[Task instructions]: Omit the images and retype the records verbatim.

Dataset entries
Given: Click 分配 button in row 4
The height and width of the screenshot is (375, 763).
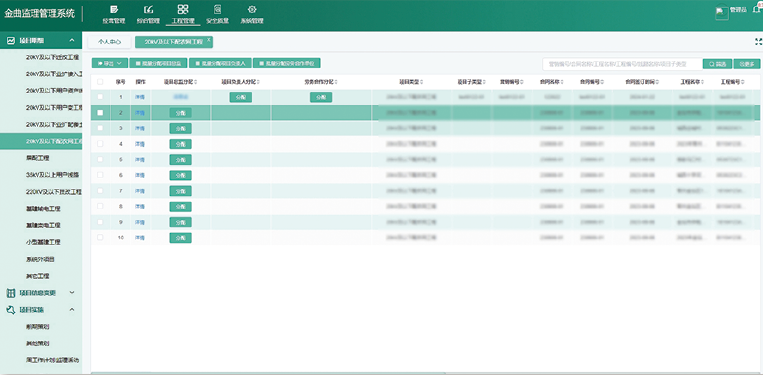Looking at the screenshot, I should click(x=181, y=144).
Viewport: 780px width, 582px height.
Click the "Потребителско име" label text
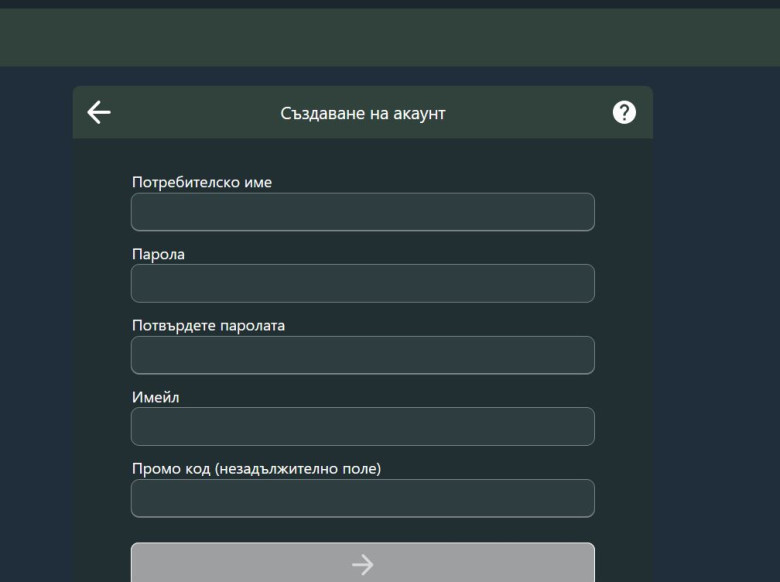[x=202, y=182]
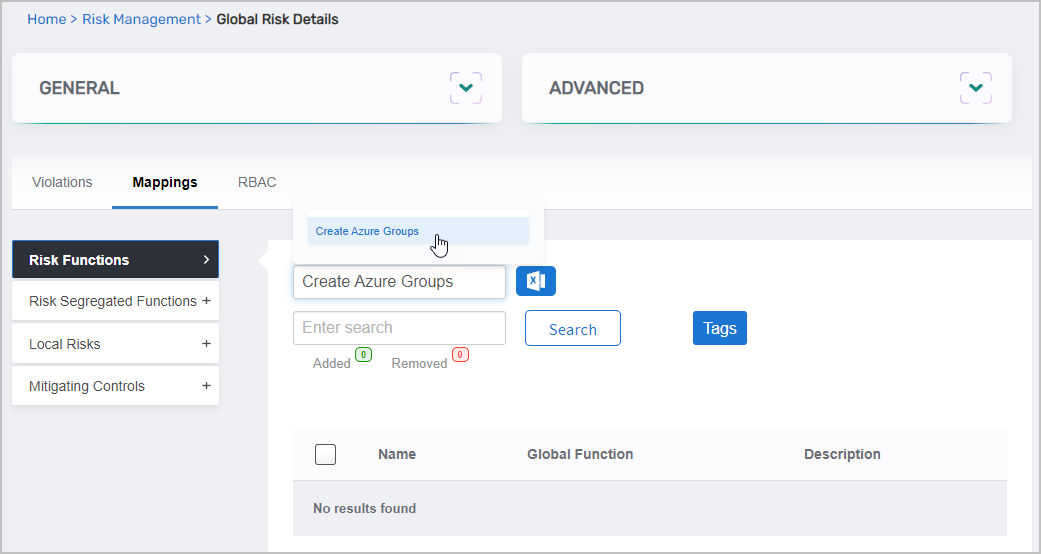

[Your response]:
Given: Click 分配 button in row 4
The height and width of the screenshot is (375, 763).
Looking at the screenshot, I should click(x=181, y=144).
Viewport: 780px width, 582px height.
Click the "Потребителско име" label text
[x=202, y=182]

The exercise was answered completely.